Hybrid image encryption using advanced least significant bit algorithm, chaotic maps and DNA encoding for digital healthcare

Abstract

Security and privacy are major concerns in this modern world. Medical documentation of patient data needs to be transmitted between hospitals for medical experts opinions on critical cases which may cause threats to the data. Nowadays most of the hospitals use electronic methods to store and transmit data with basic security measures, but these methods are still vulnerable. There is no perfect solution that solves the security problems in any industry, especially healthcare. So, to cope with the arising need to increase the security of the data from being manipulated the proposed method uses a hybrid image encryption technique to hide the data in an image so it becomes difficult to sense the presence of data in the image while transmission.
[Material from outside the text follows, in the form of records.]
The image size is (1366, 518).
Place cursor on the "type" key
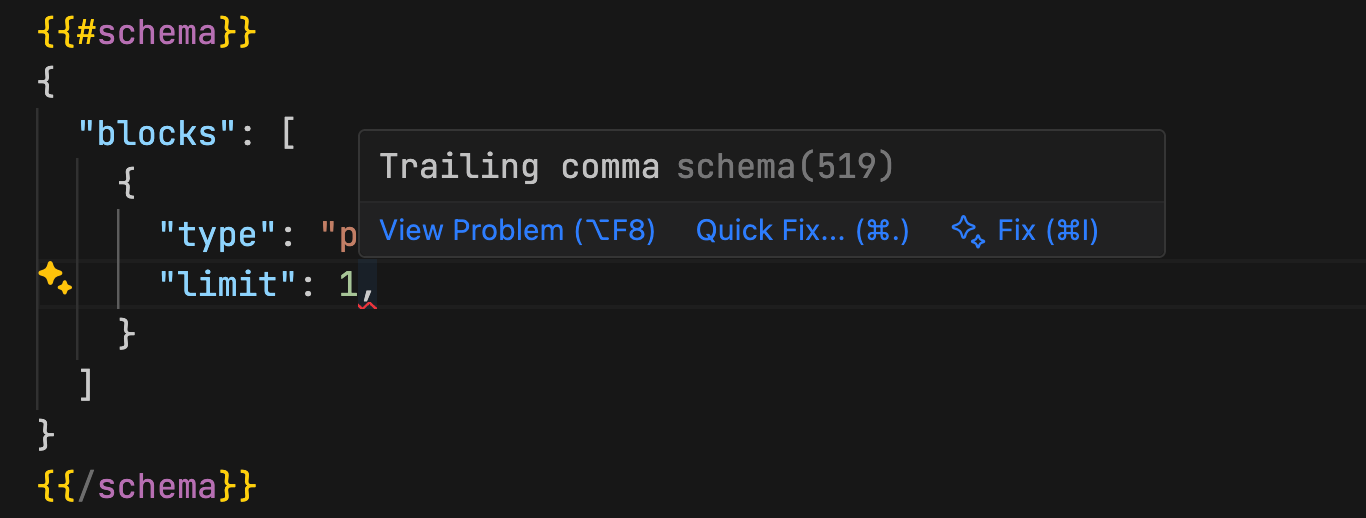(218, 235)
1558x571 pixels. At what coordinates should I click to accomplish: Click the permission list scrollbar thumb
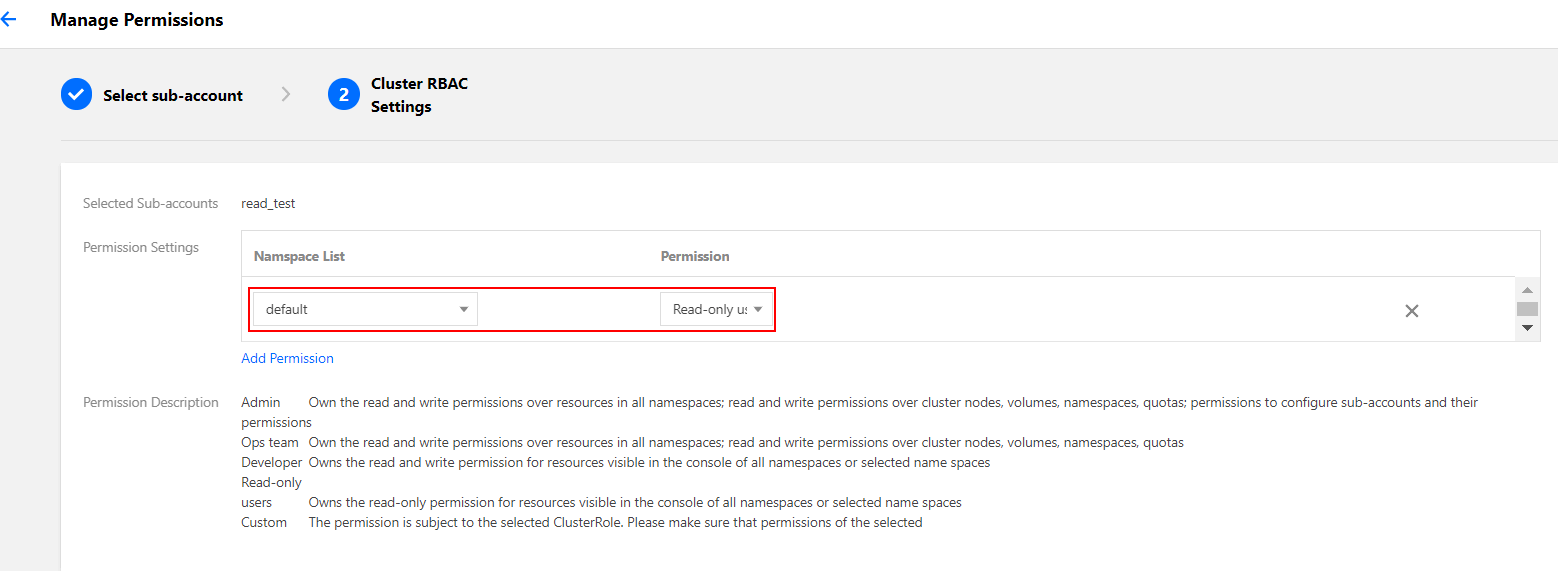pyautogui.click(x=1527, y=309)
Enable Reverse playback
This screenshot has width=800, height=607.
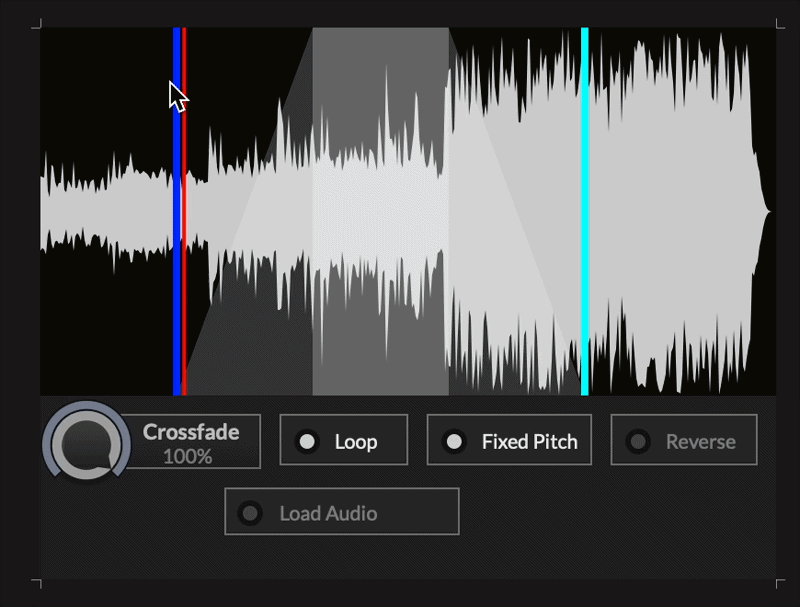[683, 440]
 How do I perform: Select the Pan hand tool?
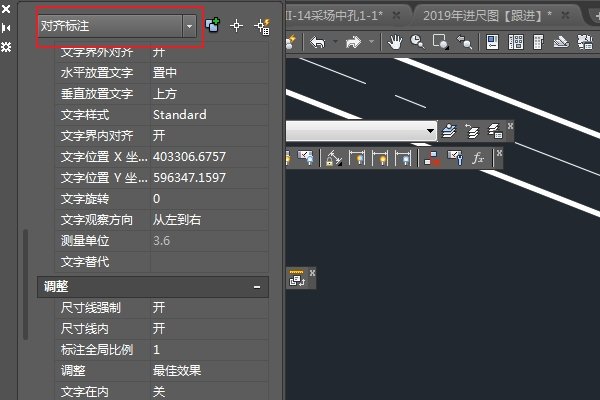click(x=394, y=42)
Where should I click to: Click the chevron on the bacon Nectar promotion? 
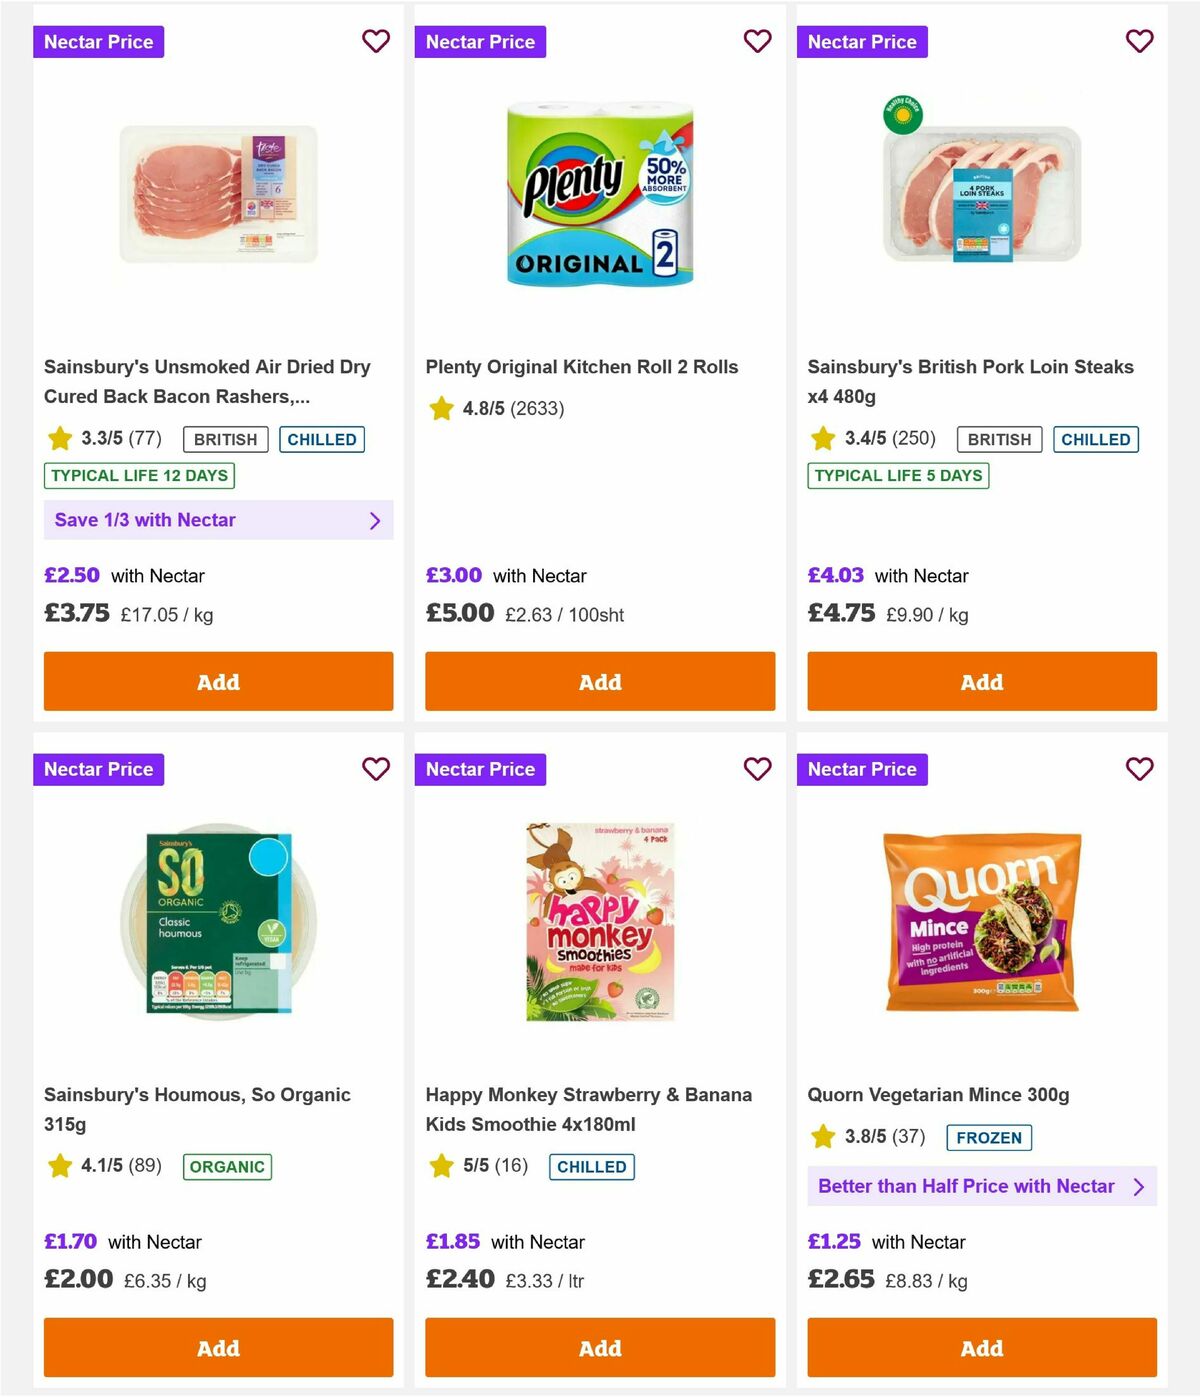pos(375,520)
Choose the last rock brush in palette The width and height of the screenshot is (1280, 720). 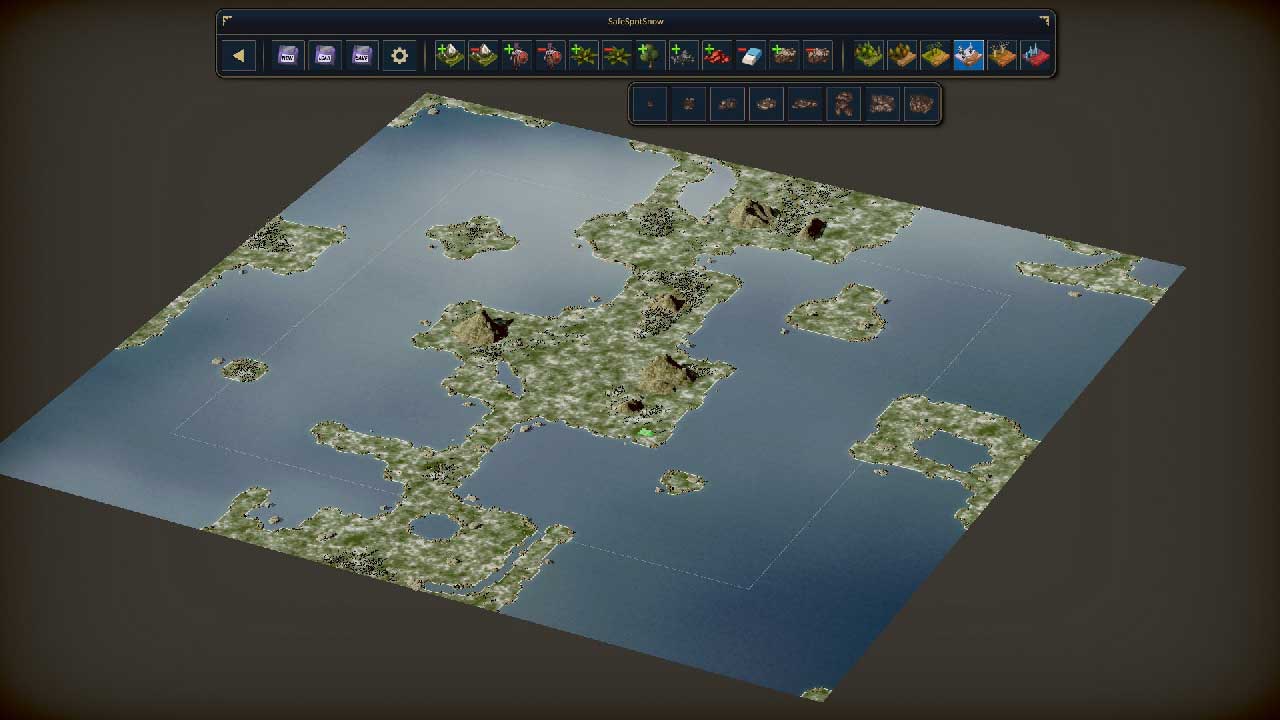(920, 103)
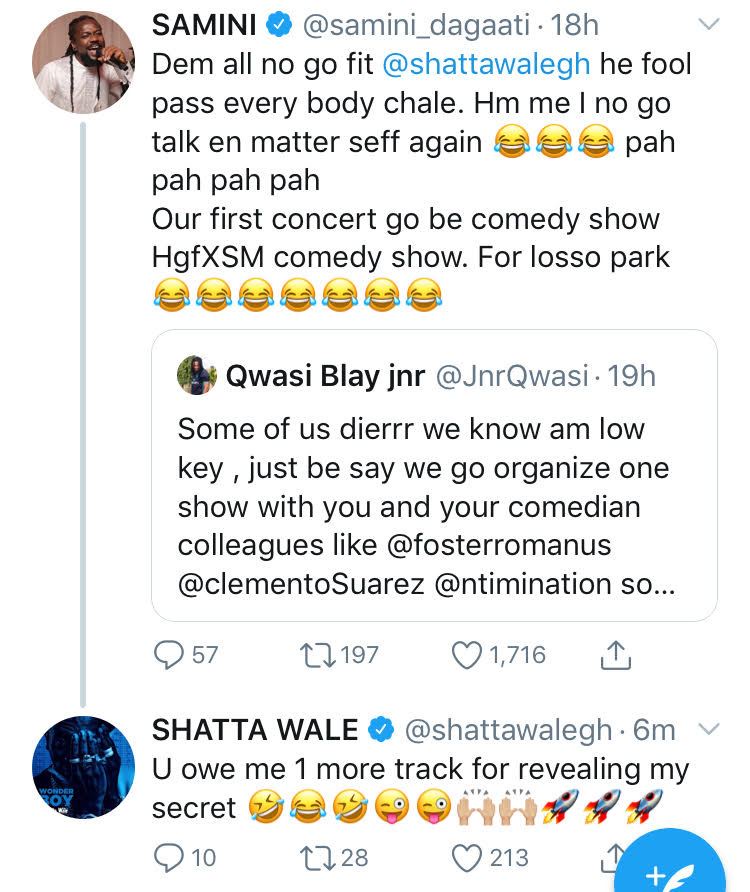
Task: Like Shatta Wale's tweet
Action: [467, 857]
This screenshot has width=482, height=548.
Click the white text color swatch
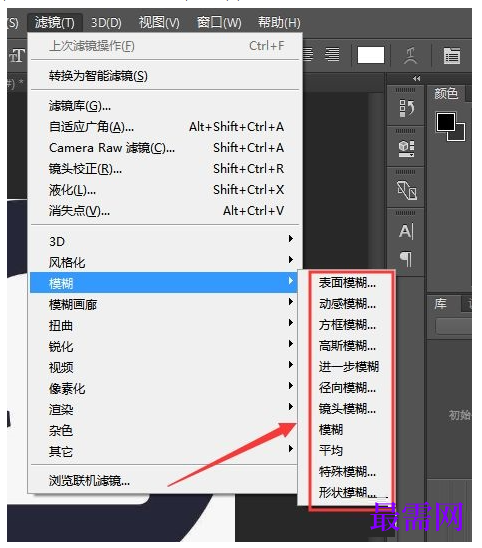point(371,55)
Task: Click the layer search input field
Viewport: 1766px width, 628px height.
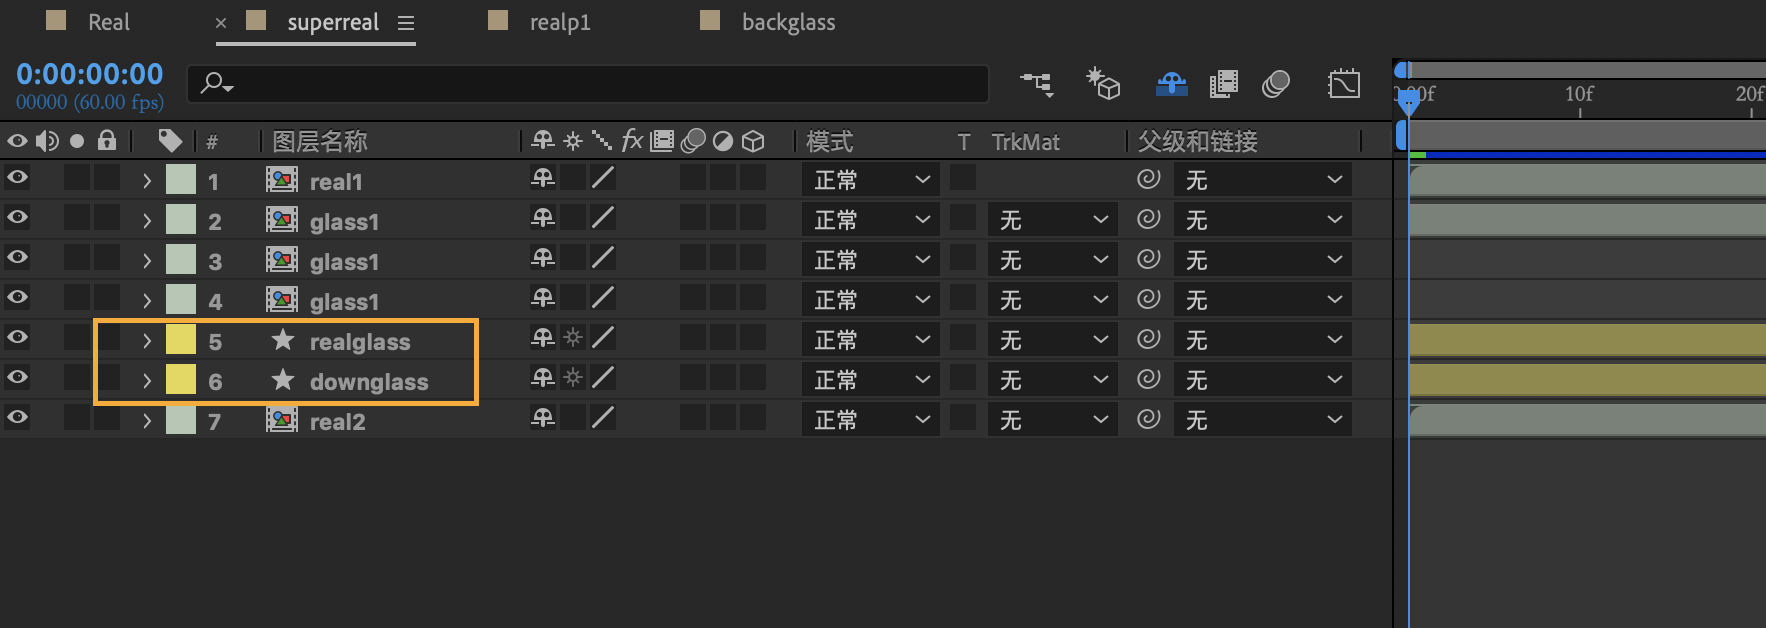Action: click(x=600, y=84)
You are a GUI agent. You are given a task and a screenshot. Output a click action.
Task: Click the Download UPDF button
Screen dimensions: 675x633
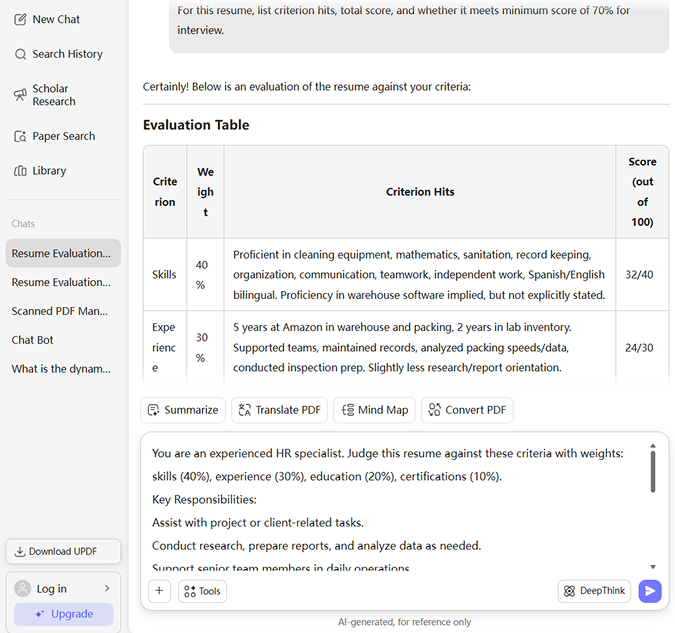click(64, 551)
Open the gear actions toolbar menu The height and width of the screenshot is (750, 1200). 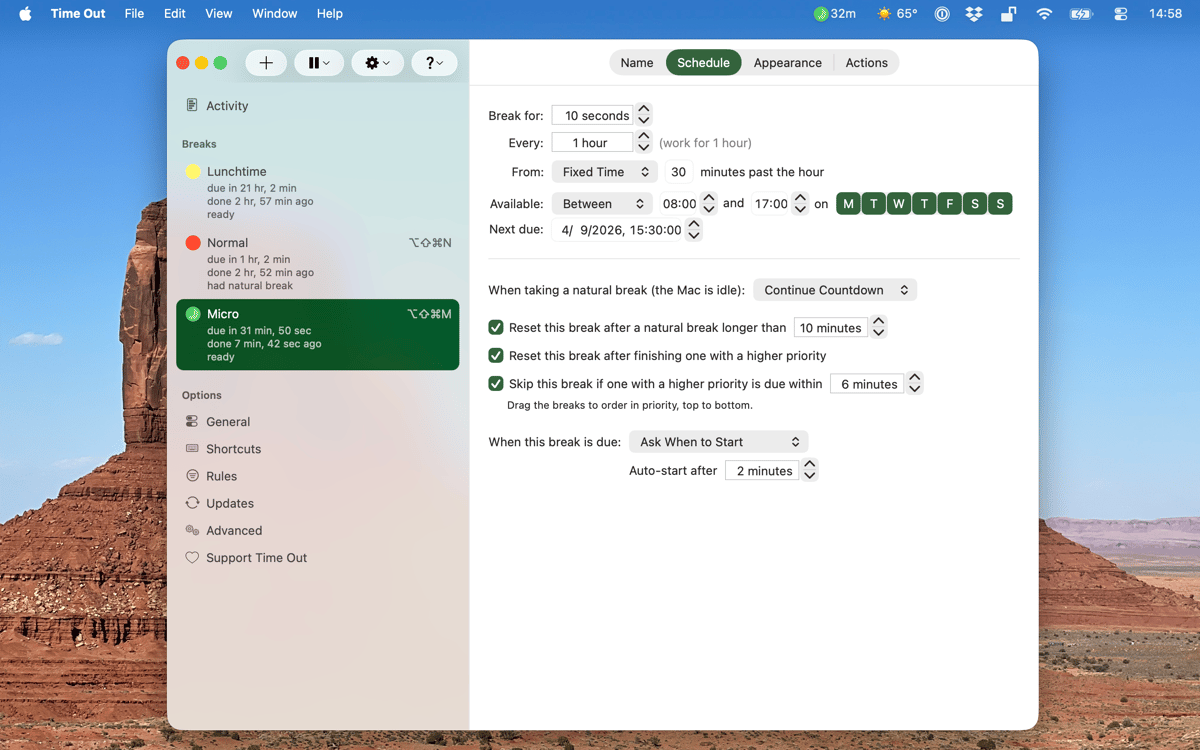click(377, 63)
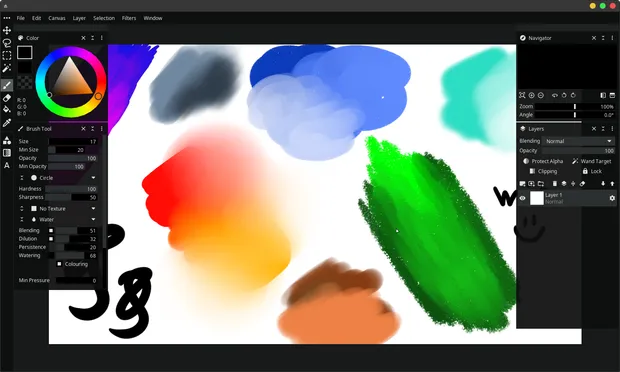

It combines Least Significant Bit (LSB) Algorithm using Arithmetic Division Operation along with Canny edge detection to embed the patient data in medical images. The image is subsequently encrypted using keys of six different chaotic maps sequentially to increase the integrity and robustness of the system. Finally, an encrypted image is converted into DNA sequence using DNA encoding rule to improve reliability. The experimentation is done on the Chest XRay image, Knee Magnetic Resonance Imaging (MRI) image, Neck MRI image, Lungs Computed Tomography (CT) Scan image datasets and patient medical data with 500 characters, 1000 characters and 1500 characters. And, it is evaluated based on time coefficient of encryption and decryption, histogram, entropy, similarity score (Mean Square Error), quality score (peak signal-to-noise ratio), motion activity index (number of changing pixel rate), unified average changing intensity, image similarity score (structure similarity index measurement) between original and encrypted images. Also, the proposed technique is compared with other recent state of arts methods for 500 characters embedding and performed better than those techniques. The proposed method is more stable and embeds comparatively more data than other recent works with lower Mean Square Error value of 4748.12 which is the main factor used to determine how well the data is hidden and cannot be interpreted easily. Also, it achieved a Peak Signal-Noise Ratio (PSNR) value of 71.34 dB, which is superior than other recent works, verifying that the image quality remains uncompromising even after being encrypted.